Your instructions
Which lines in the listing below contain "screenshot"? Copy each of them.

Recorded data
*** Begin section ***
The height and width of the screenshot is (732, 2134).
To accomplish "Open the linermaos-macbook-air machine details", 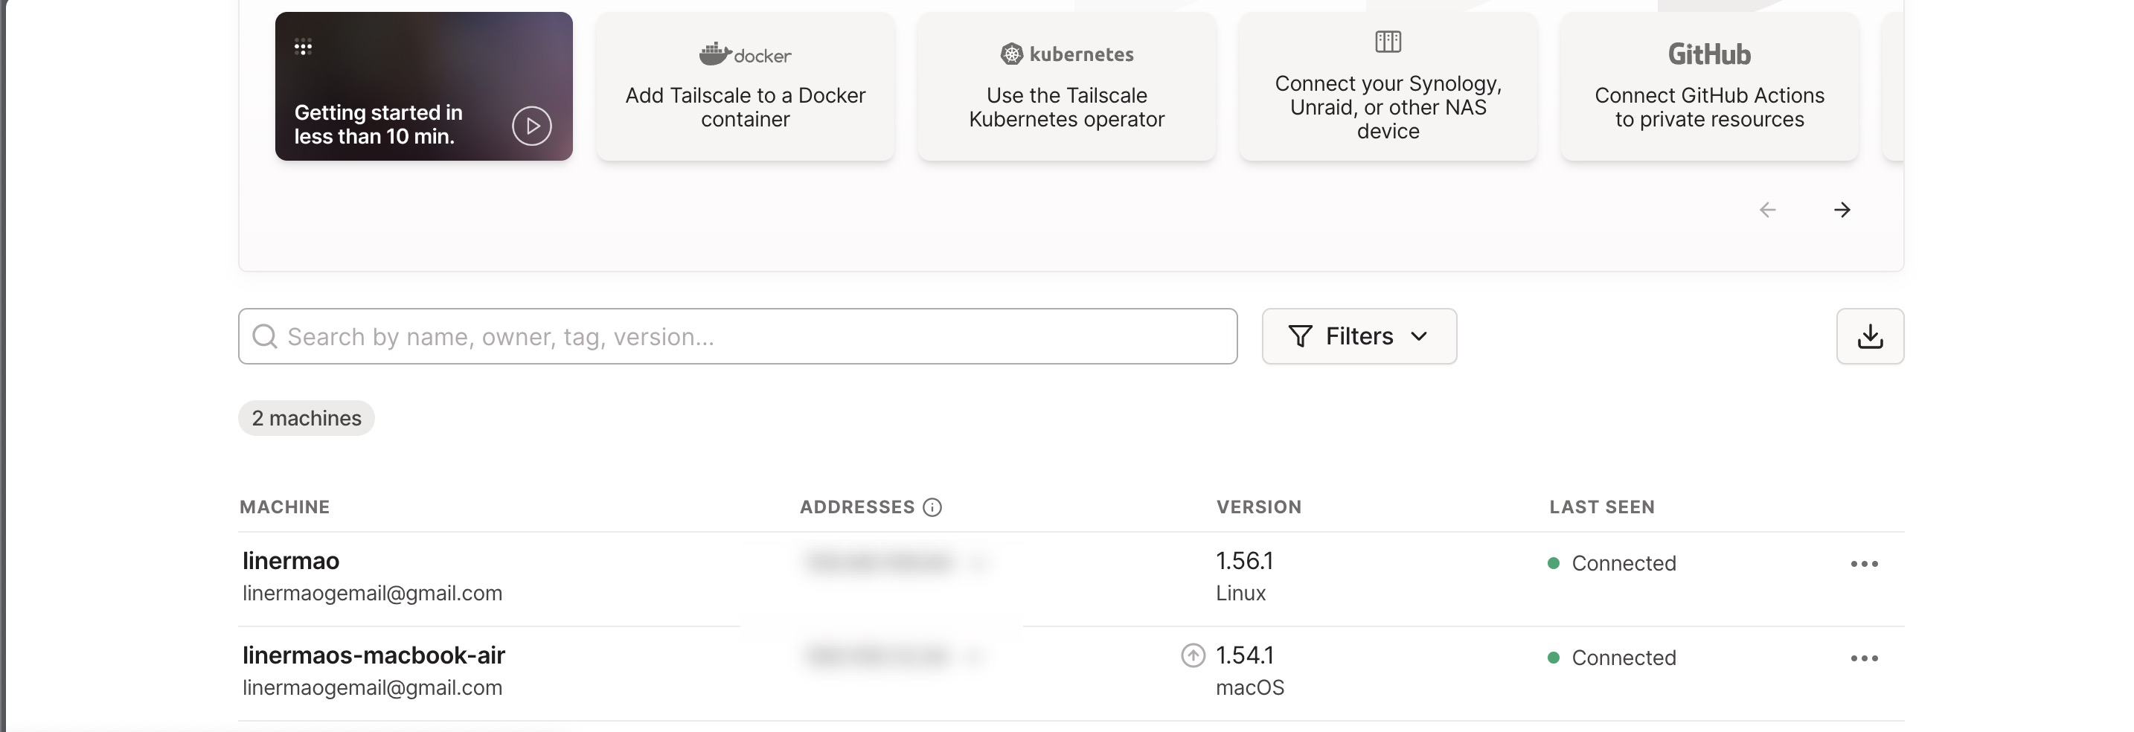I will [x=374, y=655].
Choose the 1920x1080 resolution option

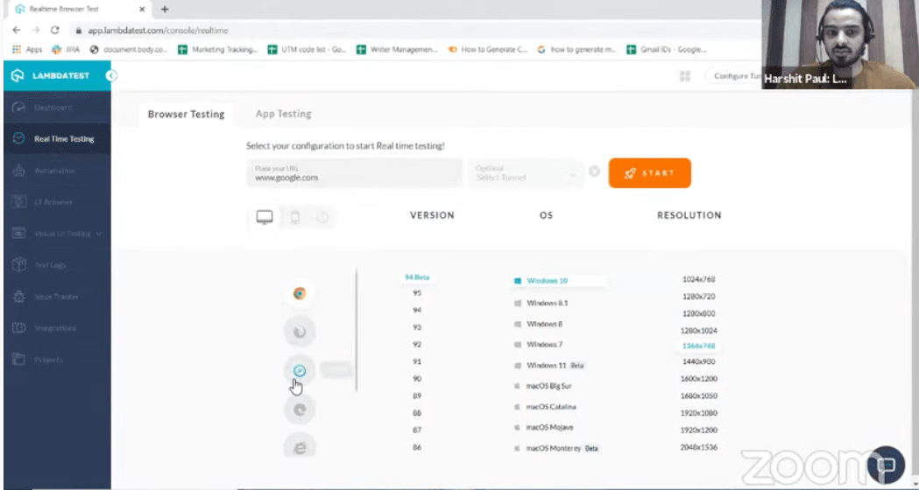pyautogui.click(x=698, y=413)
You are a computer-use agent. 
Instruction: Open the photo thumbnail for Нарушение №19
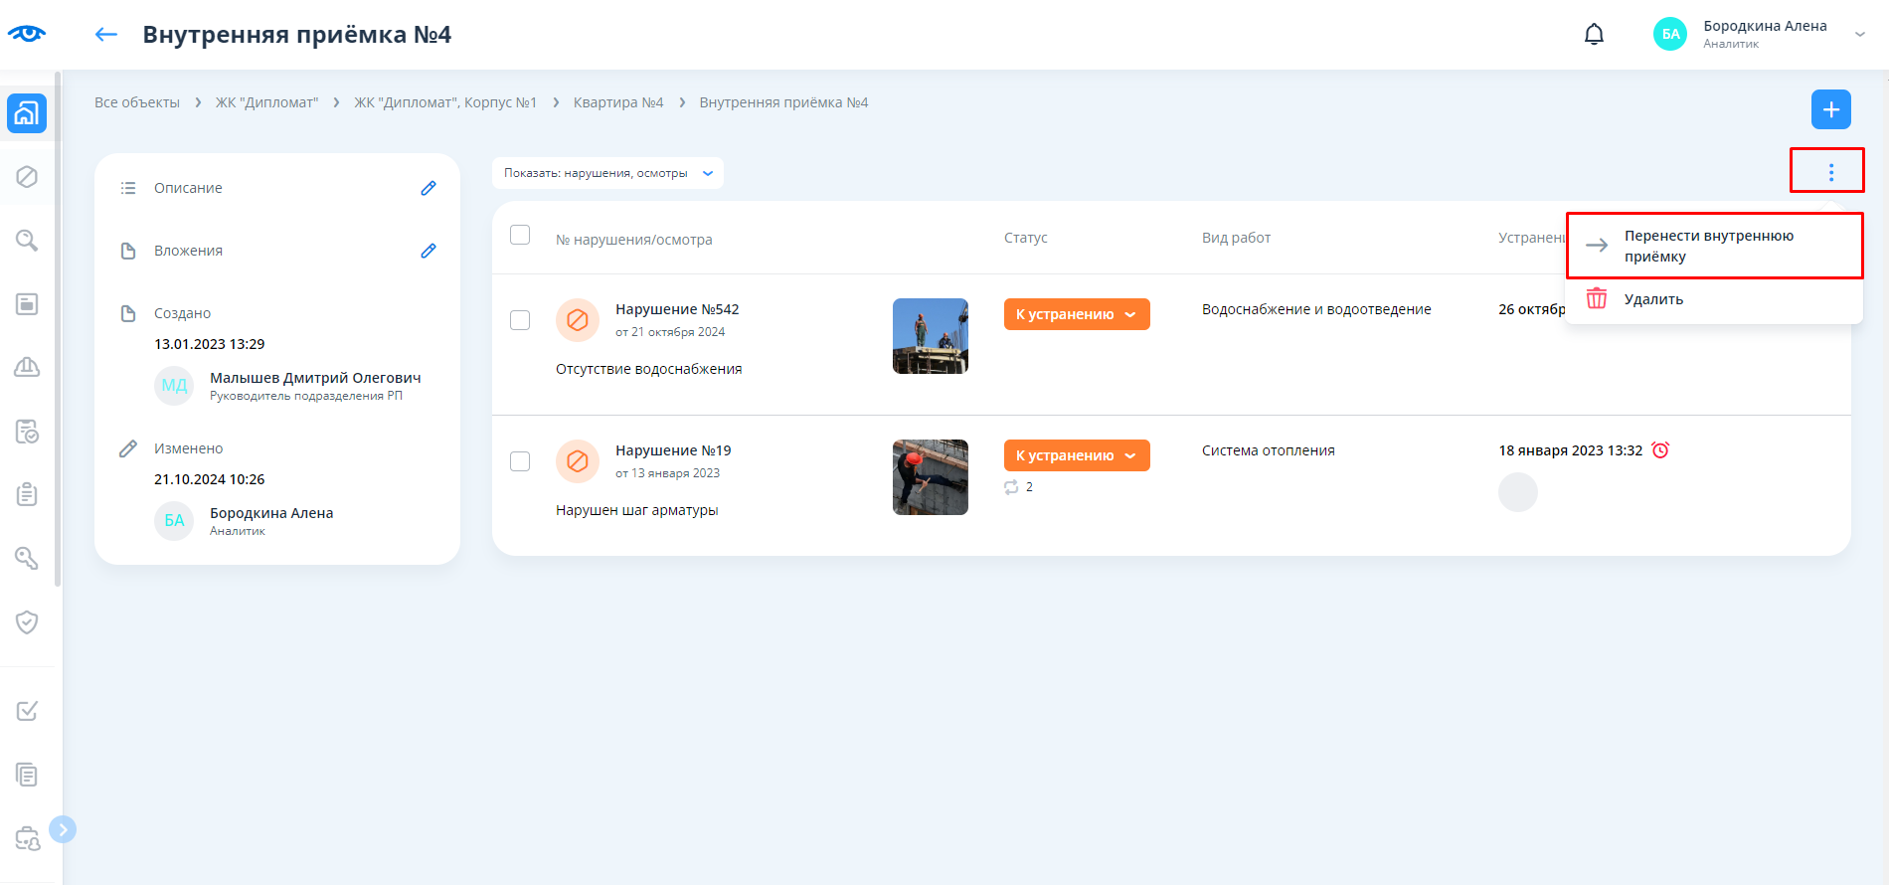pyautogui.click(x=931, y=477)
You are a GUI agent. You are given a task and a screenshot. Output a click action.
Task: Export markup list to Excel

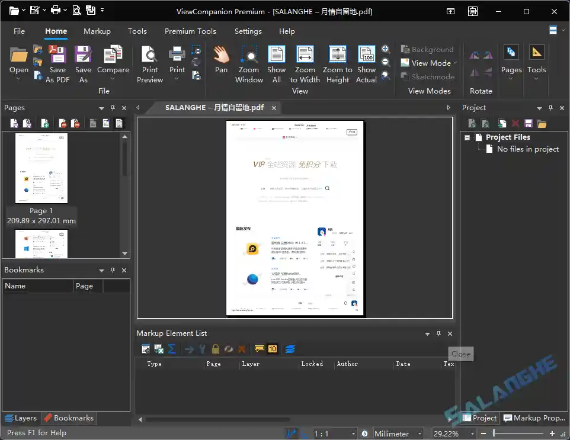tap(159, 349)
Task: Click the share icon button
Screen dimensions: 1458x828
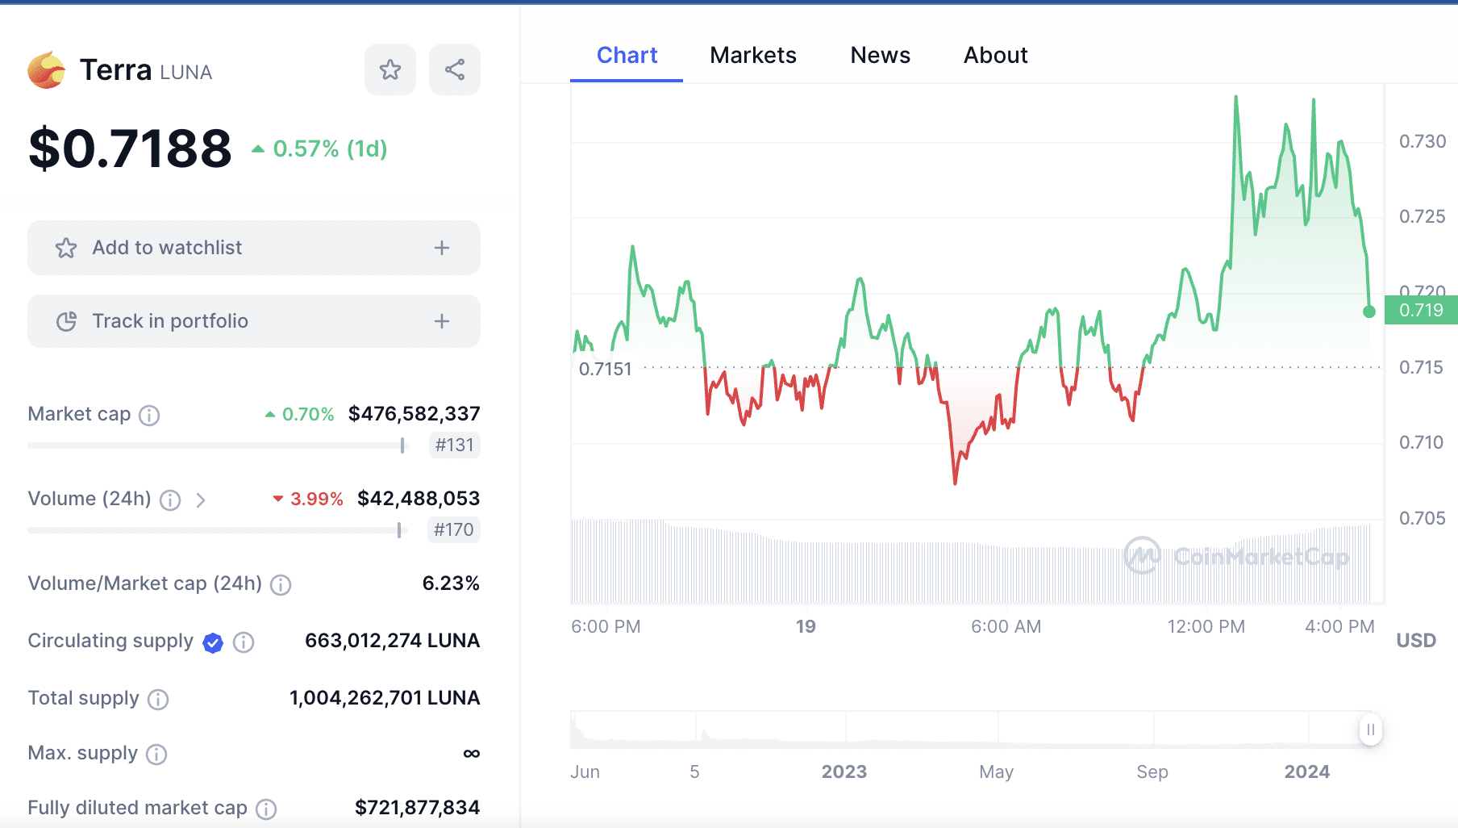Action: (455, 70)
*** End section ***
Result of the task
The height and width of the screenshot is (732, 2134).
You are a GUI agent. You are given a task and a screenshot. Output a click action.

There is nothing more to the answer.